Simon's character embodies goodness and spirituality. He sees beyond civilisation and savagery. For example, he has the revelation that the beast is not a real monster living on the island, but rather the evil and savagery inside every human being. He dies before sharing his vision, which suggests the rest of the boys were not ready to accept or recognise the truth.


Ralph \leftrightarrow​ Jack

Ralph and Jack are each other's counterparts. On the one hand, Ralph represents civilisation and order. On the other hand, Jack embodies savagery and evil. The relationship between these two characters shows the two extremes of mankind: civility and savagery. 

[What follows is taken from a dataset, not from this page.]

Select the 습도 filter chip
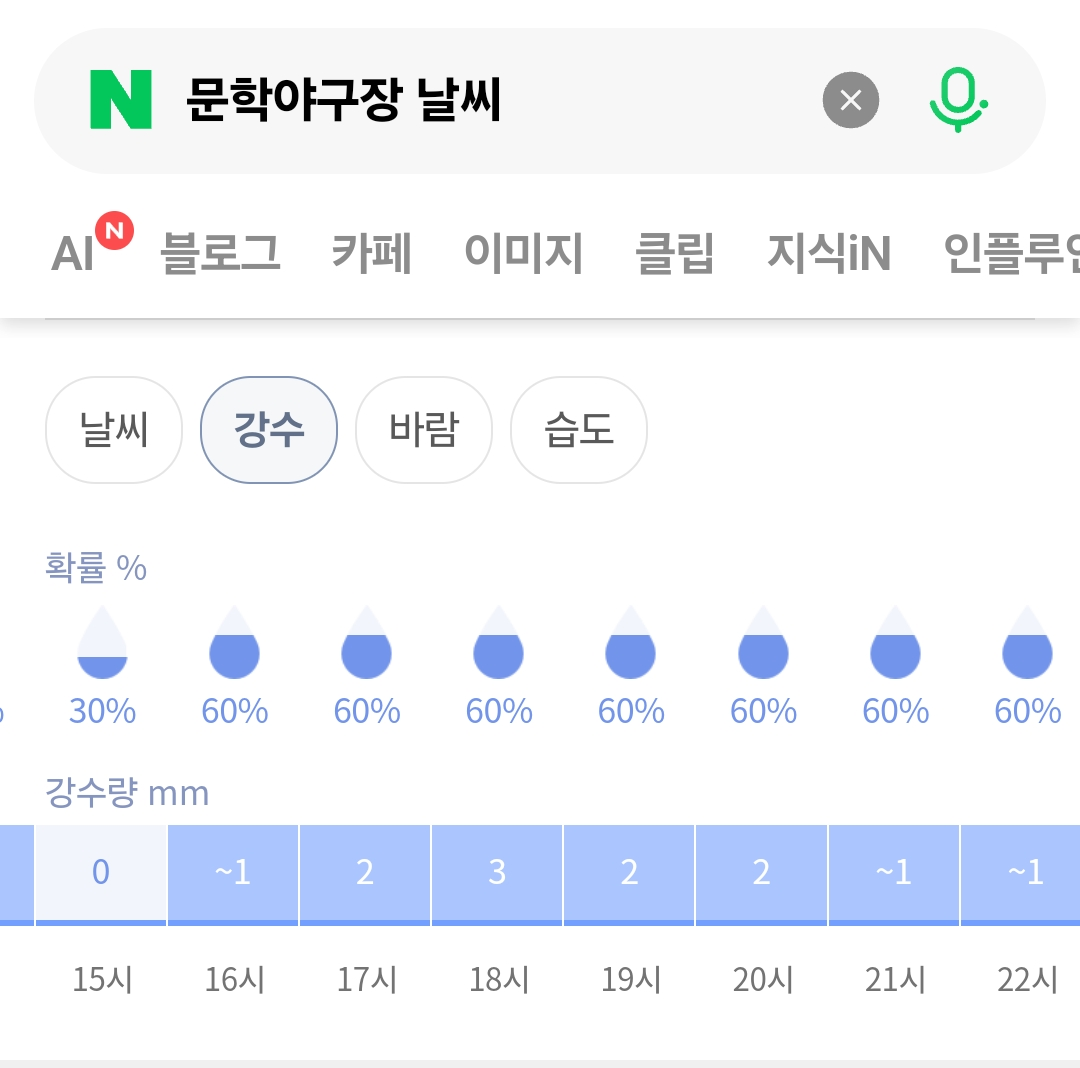Screen dimensions: 1080x1068 point(579,430)
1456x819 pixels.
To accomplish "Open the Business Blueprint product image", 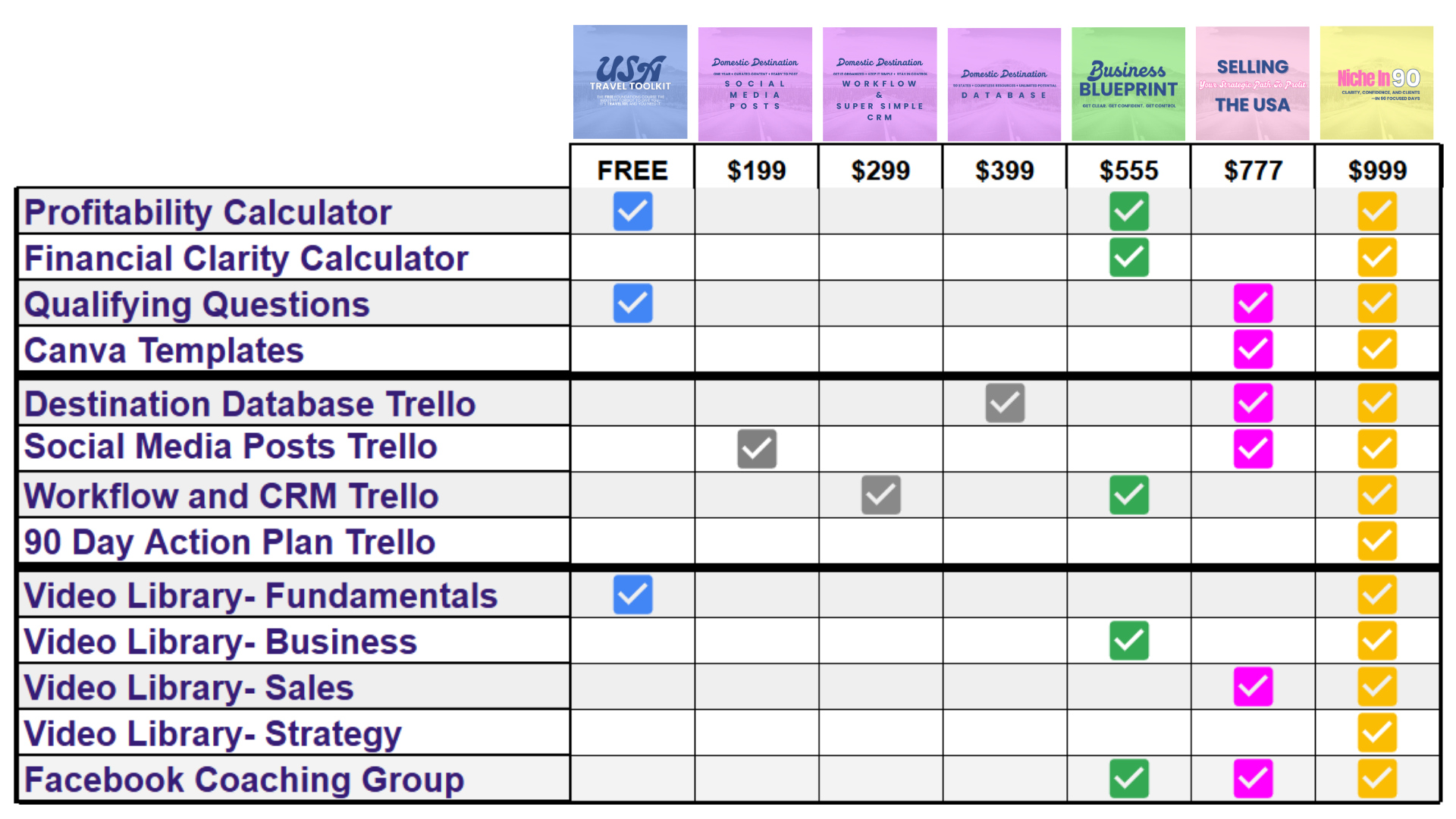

Piggy \leftrightarrow​ Simon

Piggy and Simon do not have a very close relationship as friends. However, they both symbolise sanity and innocence within society. They are both killed by the schoolboys turned into savages, which suggests the idea that sanity and civility can be defeated by evil and violence. 


Loss of innocence

The novel depicts the loss of innocence of the schoolboys as something that occurs naturally as a result of the evil and savagery that already lives within them. For example, they go from having rules, playing and having a plan to be rescued, to hunting, torturing animals and fighting for power. The head of the sow in a stick symbolises the loss of innocence and a corrupted childhood.

Savagery vs. Civilisation

The central topic in Lord of the Flies is savagery vs civilisation. This is portrayed in many different ways in the novel. For example, the conflict between Jack and Ralph, the murder of Simon and the sow's head on a stick. Golding depicts the different degrees of savagery through the characters' personalities and actions to demonstrate that savagery is linked to the human psyche and instinct.

Effects of fear

Fear is portrayed in the novel on several occasions. However, the strongest feeling of fear was caused by the corpse of the parachutist. The boys perceive it as a beast, and instead of supporting and banding each other to overcome this fear, they act on their worst impulses of fear, savagery and evil which leads them to even kill one of the boys. 

Key quotations




Chapter XII

"Ralph wept for the end of innocence, the darkness of man's heart, and the fall through the air of the true, wise friend called Piggy."

Loss of innocence

This quote portrays the realisation of the loss of innocence of the schoolboys as a result of their experiences living on the island. Ralph wept as a way of catharsis after all the evil he saw, including one of his friend's death.

Chapter V

"What are we? Humans? Or animals? Or savages?"

Savagery vs. civilisation

Piggy says that to Ralph in one of their meetings. He notices the potential of the boys to become violent before it actually happens. This shows the fine line between civility and savagery that humans can cross easily when being under pressure.

Chapter V

"Maybe there is a beast... Maybe it's only us."

Effects of fear

Simon's words give a glimpse into the darkness inside of the hearts of the boys on the island. While they fear some sort of beast or monster wandering on the island, Simon ponders on the idea that they should fear themselves and their on nature.